Aside from Friday’s walk-off win in 10 innings, they’ve done very little offensively, scoring only three runs total in their four losses, which includes a pair of shutouts.
“It’s not an ideal start,” Stanton said.
A Christian Yelich double in the fourth and Marcell Ozuna single in the eighth represented the sum total of the Marlins’ hitting attack Saturday. They have yet to homer this season.
The anemic offensive showing wasted yet another solid outing by a Marlins starting pitcher. This time it was Jarred Cosart who came up on the short end of a loss in which he pitched exceptionally, save for the sixth inning in which the Rays brought an end to a scoreless pitching battle.
With two outs in the sixth inning, Asdrubal Cabrera tripled past a diving Ozuna in center, and Evan Longoria followed with an RBI double to put the Rays on top. Tim Beckham culminated a 10-pitch at-bat against Mike Dunn in the seventh with his first major-league home run to account for the rest of the scoring.
“Just got beat by a really good pitcher tonight,” Cosart said. “Archer was on his game, and pretty much every run counted.”
Cosart said he “got fastball happy” in the sixth, which ended up costing him.

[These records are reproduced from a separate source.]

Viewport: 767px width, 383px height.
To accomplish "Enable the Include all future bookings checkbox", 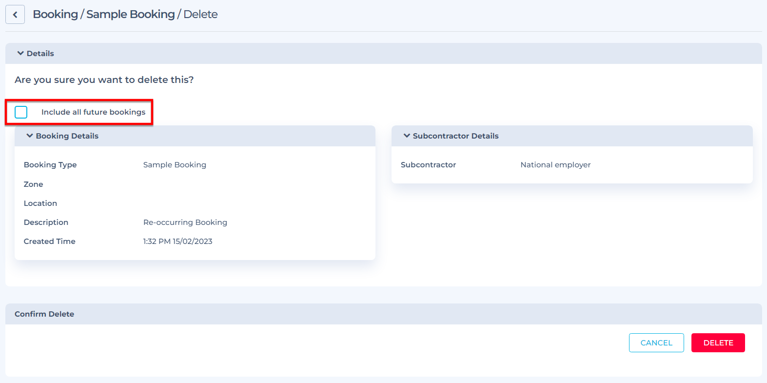I will tap(21, 112).
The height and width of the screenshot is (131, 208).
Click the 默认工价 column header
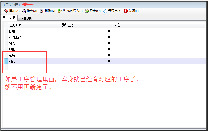click(x=86, y=25)
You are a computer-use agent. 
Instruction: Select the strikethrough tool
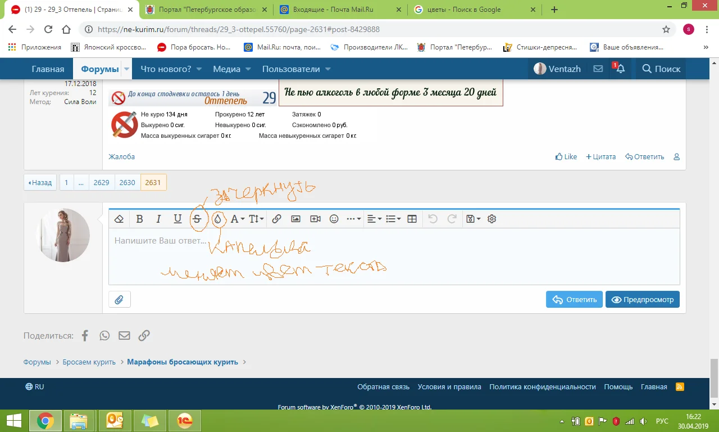(x=197, y=219)
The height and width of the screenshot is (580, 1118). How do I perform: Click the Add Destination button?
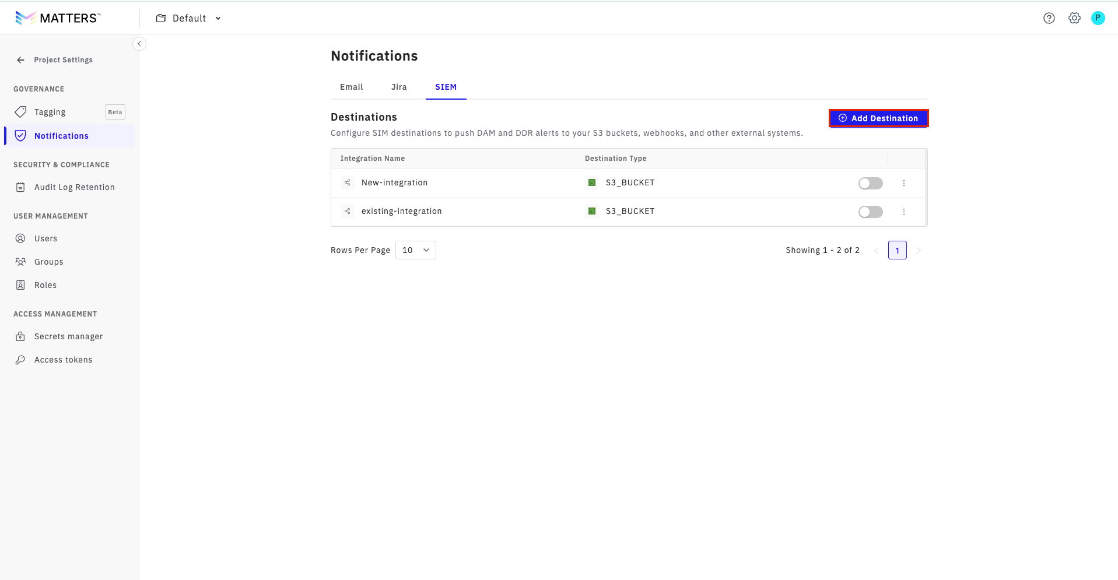[878, 118]

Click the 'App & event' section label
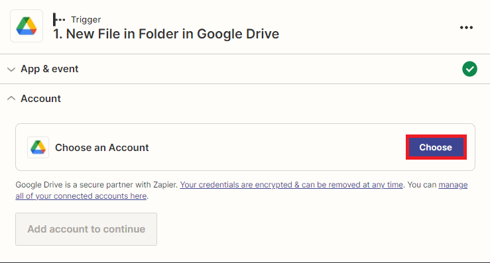point(49,69)
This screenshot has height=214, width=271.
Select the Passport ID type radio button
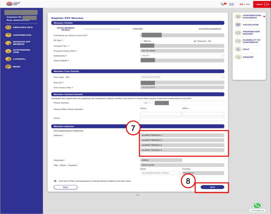point(195,41)
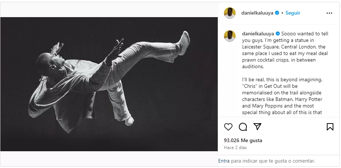341x168 pixels.
Task: Open the more options three-dot menu
Action: (x=329, y=13)
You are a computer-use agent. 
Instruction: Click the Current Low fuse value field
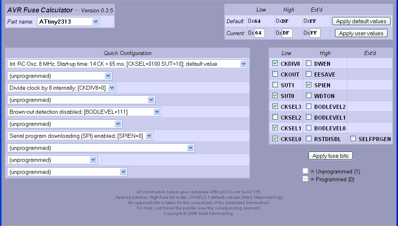[260, 33]
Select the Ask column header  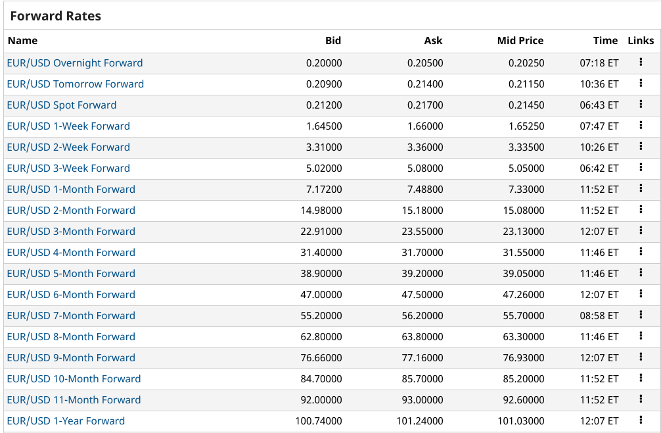click(x=433, y=41)
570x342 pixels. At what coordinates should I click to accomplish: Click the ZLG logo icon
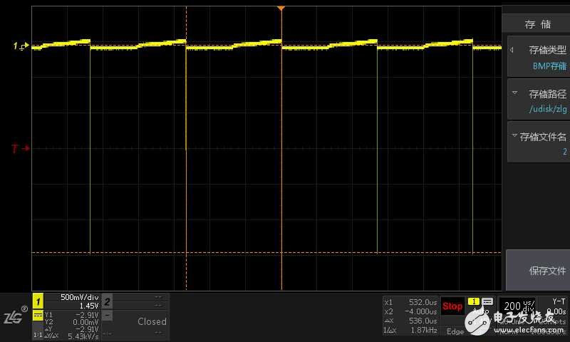14,316
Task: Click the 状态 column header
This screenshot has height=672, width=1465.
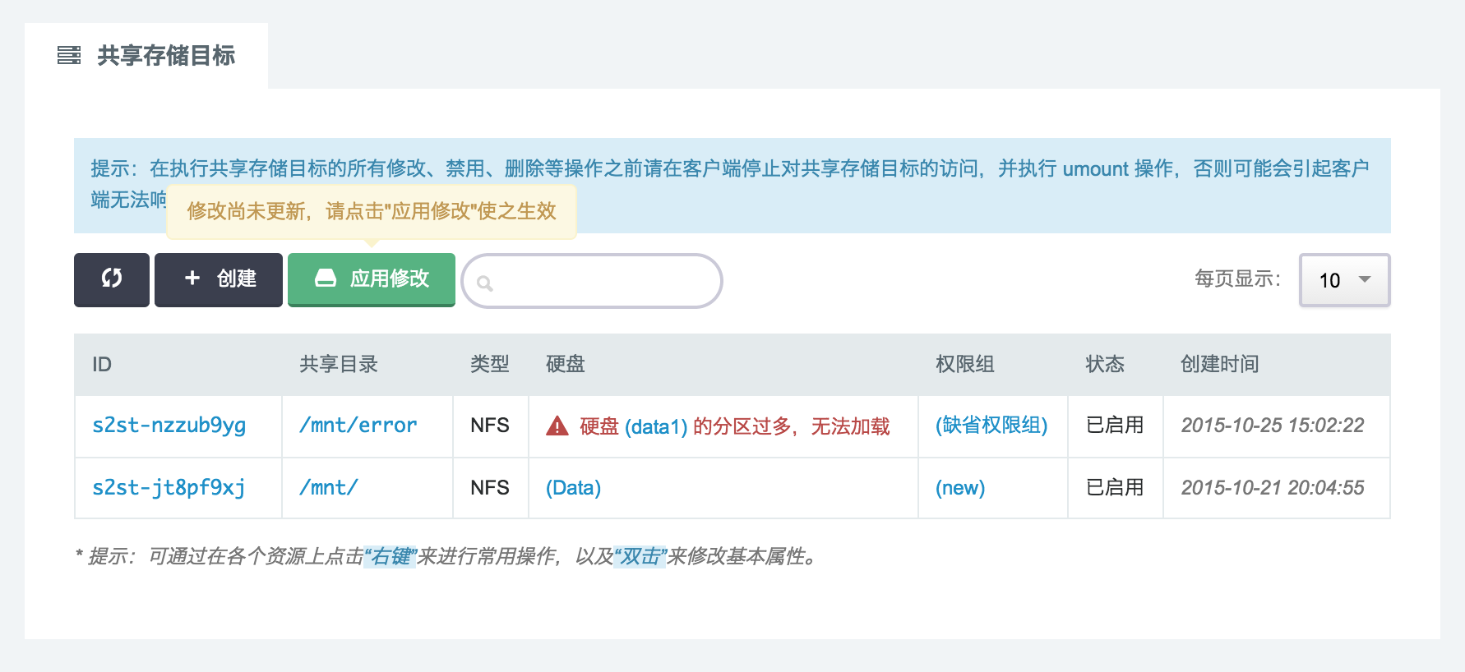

“I threw a lot of good pitches and made two bad ones,” Cosart said of the Rays’ two extra-base hits in the sixth. “If I could have one pitch back, it’s really the pitch to Longoria. I was pitching him the same all day. He’s an All-Star, and when you start to pitch in a pattern, he notices that. He went out there and put a good swing on it. That was pretty much all she wrote for me.”
What is particularly frustrating to the Marlins in their slow start is that, aside from Mat Latos’ outing on Tuesday, the rest of the rotation has done its job. Combined, the other four starters have given up only six runs in 25 innings (2.16 ERA), and none has a win to show for it.
“We’re still feeling our way through it right now,” Redmond said of the team’s hitting woes. “I was hoping after last night’s walk-off that we’d come out [hot on Saturday]. But we ran up against a good pitcher, and he shut us down.”
With a win Sunday, the Marlins would still end up taking two out of three from the Rays. But not if they continue to produce so little at the plate. The bottom of the order has been one large black hole. The seventh and eighth spots in the order — Adeiny Hechavarria and the two catchers — have gone a combined 2 for 33.
Hechavarria made a spectacular, run-saving catch on a soft liner in the ninth. But he also went 0 for 3 at the plate and is now just 1 for 18 on the season.
He’s far from the only member of the lineup slow to get going.
“We’ve gotten shut down a couple of times on this homestand,” Redmond said. “And we did [Saturday]. We really didn’t get anything going all day.”
Cosart said he’s confident things will turn around.
“There’s no need to push the panic button,” he said. “It’s going to take a little time.”